> _EXERCISE DESCRIPTION_
Tally the lines below that contain the word "will", then give the tally and nothing more.

(Beginning of SOURCE MATERIAL)

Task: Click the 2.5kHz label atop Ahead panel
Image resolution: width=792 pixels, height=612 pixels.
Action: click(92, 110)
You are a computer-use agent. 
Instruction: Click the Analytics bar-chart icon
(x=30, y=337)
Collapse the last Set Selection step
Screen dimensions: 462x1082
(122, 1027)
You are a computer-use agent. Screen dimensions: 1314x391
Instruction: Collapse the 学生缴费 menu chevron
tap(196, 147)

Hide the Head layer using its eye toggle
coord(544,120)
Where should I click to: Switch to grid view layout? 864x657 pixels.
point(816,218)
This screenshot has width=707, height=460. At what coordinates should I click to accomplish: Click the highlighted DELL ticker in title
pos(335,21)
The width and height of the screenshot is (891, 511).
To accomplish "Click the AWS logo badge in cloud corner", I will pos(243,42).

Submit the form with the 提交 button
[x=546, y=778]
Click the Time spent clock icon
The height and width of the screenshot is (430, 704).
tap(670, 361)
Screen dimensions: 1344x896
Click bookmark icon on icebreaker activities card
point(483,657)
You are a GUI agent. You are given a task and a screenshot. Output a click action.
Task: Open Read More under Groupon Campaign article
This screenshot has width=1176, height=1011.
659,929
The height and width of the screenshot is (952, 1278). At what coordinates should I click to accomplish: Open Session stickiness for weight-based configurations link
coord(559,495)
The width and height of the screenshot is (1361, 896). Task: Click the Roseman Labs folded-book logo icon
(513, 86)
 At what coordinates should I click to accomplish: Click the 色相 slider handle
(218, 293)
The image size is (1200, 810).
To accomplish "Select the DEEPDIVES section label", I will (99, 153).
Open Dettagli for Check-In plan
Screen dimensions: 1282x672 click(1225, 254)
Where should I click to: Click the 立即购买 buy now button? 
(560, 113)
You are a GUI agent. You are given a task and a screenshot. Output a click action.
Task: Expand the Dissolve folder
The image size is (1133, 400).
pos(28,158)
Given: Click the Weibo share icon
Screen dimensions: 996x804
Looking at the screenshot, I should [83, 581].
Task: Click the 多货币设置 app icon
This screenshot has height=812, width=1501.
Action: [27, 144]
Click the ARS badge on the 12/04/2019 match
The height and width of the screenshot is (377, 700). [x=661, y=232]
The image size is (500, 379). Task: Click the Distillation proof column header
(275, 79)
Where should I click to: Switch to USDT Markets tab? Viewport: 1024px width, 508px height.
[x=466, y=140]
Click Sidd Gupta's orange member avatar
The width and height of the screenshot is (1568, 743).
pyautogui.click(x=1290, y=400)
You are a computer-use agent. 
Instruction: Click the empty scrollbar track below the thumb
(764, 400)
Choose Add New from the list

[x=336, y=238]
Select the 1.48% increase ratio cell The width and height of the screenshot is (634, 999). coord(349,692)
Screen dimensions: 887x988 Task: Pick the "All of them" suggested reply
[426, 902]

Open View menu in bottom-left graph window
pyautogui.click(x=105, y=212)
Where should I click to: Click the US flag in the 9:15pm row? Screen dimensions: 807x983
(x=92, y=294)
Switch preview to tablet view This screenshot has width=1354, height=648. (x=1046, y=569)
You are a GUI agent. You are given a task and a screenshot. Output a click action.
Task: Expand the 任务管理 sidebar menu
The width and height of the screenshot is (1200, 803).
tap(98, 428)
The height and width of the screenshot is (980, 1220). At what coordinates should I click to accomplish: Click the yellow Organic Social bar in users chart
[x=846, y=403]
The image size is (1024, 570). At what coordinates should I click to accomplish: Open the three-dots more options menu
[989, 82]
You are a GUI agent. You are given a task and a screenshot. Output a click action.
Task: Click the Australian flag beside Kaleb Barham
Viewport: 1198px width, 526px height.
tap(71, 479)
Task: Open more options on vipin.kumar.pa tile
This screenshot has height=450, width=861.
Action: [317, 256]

(End of SOURCE MATERIAL)

> _RESULT OF THE TASK_
2